Recently, I've been having quite some performance problem with using a large (~~500 MB) std::vector<unsigned char>, which is repeatedly getting resized, cleared, and dropped in a tight loop.
Weirdly, the problem comes from the STL that accompanies Visual Studio 2008.
In particular, using std::vector::resize() is slow, since it uses a "normal" inner loop for default-constructing (zero-initializing) the new vector entries.

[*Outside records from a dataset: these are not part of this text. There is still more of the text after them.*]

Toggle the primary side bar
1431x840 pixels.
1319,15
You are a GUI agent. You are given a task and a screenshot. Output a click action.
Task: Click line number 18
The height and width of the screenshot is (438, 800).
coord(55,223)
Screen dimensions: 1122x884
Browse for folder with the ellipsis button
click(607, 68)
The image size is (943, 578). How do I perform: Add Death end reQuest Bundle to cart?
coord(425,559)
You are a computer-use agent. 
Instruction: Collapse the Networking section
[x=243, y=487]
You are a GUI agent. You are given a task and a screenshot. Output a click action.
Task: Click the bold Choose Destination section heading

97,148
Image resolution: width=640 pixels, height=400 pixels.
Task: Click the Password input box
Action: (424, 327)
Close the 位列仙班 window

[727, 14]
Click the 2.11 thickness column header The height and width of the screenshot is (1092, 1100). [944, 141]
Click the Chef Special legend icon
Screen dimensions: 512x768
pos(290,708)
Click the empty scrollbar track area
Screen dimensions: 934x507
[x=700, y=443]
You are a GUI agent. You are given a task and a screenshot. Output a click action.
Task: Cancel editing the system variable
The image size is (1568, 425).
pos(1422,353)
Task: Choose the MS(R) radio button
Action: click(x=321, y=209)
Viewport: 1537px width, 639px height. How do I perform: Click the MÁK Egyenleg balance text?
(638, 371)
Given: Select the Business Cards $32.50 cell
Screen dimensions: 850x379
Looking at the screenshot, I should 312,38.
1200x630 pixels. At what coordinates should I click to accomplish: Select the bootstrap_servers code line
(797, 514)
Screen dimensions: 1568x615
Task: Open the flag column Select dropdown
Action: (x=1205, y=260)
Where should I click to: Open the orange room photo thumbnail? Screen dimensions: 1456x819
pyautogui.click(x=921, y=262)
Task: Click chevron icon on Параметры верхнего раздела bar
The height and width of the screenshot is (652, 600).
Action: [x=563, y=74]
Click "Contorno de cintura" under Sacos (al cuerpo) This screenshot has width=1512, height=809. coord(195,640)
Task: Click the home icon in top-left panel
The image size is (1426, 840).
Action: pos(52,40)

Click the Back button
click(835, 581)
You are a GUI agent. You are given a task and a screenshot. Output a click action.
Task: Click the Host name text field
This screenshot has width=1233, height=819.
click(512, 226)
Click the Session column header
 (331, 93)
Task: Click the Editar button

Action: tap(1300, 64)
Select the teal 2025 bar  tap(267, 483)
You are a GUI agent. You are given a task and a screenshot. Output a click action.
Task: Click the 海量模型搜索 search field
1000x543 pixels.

On my machine, resizing() the vector takes around 8 seconds, while allocating the memory with std::vector::reserve() or copying an entire new dataset into the vector with one of the optimized RTL functions takes an order of magnitude less time.
After some digging in the STL, I noticed that there is an optimized _fill_n method that uses memset for unsigned-char type elements. Yet this method does not get called by the compiler on template resolution, but instead, the vector is resized with the loop-based, default version of _fill_n, i.e. this
// TEMPLATE FUNCTION fill_n
template<class _OutIt, class _Diff, class _Ty> inline
void __CLRCALL_OR_CDECL _Fill_n(_OutIt _First, _Diff _Count, const _Ty& _Val, _Range_checked_iterator_tag)
{
// copy _Val _Count times through [_First, ...)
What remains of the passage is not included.